(Entries taken from a collection)

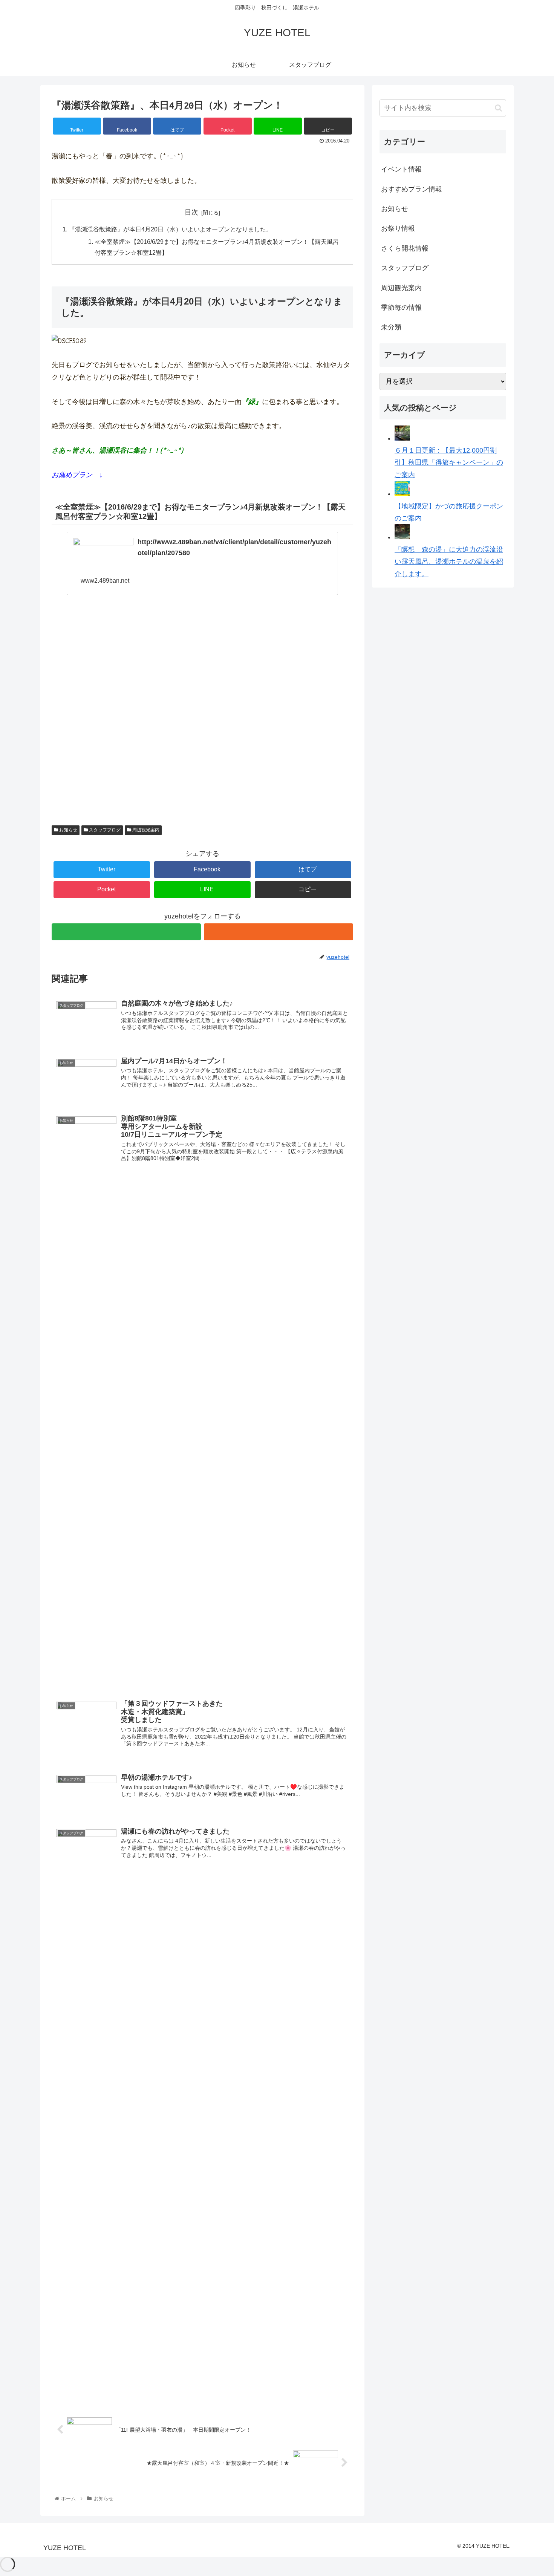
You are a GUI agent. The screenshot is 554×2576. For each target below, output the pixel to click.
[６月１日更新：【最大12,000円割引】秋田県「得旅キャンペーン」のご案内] (402, 438)
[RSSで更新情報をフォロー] (278, 931)
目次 (191, 212)
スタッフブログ (104, 830)
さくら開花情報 (405, 248)
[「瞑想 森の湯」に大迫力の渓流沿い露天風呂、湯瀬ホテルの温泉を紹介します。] (402, 537)
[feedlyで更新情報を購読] (126, 931)
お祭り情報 (398, 228)
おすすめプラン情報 (411, 189)
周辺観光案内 (145, 830)
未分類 (391, 327)
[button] (498, 108)
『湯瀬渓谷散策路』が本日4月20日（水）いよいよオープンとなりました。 (170, 229)
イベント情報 (401, 169)
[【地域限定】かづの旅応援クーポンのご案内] (402, 493)
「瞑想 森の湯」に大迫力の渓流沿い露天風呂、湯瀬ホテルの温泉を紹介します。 (449, 562)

• _Exercise directions_:
Repeat the records above verbatim, with no pictures in the result.

• _Finished task_:
You are a GUI agent. The screenshot is 554×2576. For each target below, output the pixel to click.
[６月１日更新：【最大12,000円割引】秋田県「得旅キャンペーン」のご案内] (402, 438)
[RSSで更新情報をフォロー] (278, 931)
目次 (191, 212)
スタッフブログ (104, 830)
さくら開花情報 (405, 248)
[「瞑想 森の湯」に大迫力の渓流沿い露天風呂、湯瀬ホテルの温泉を紹介します。] (402, 537)
[feedlyで更新情報を購読] (126, 931)
お祭り情報 (398, 228)
おすすめプラン情報 (411, 189)
周辺観光案内 (145, 830)
未分類 (391, 327)
[button] (498, 108)
『湯瀬渓谷散策路』が本日4月20日（水）いよいよオープンとなりました。 (170, 229)
イベント情報 (401, 169)
[【地域限定】かづの旅応援クーポンのご案内] (402, 493)
「瞑想 森の湯」に大迫力の渓流沿い露天風呂、湯瀬ホテルの温泉を紹介します。 (449, 562)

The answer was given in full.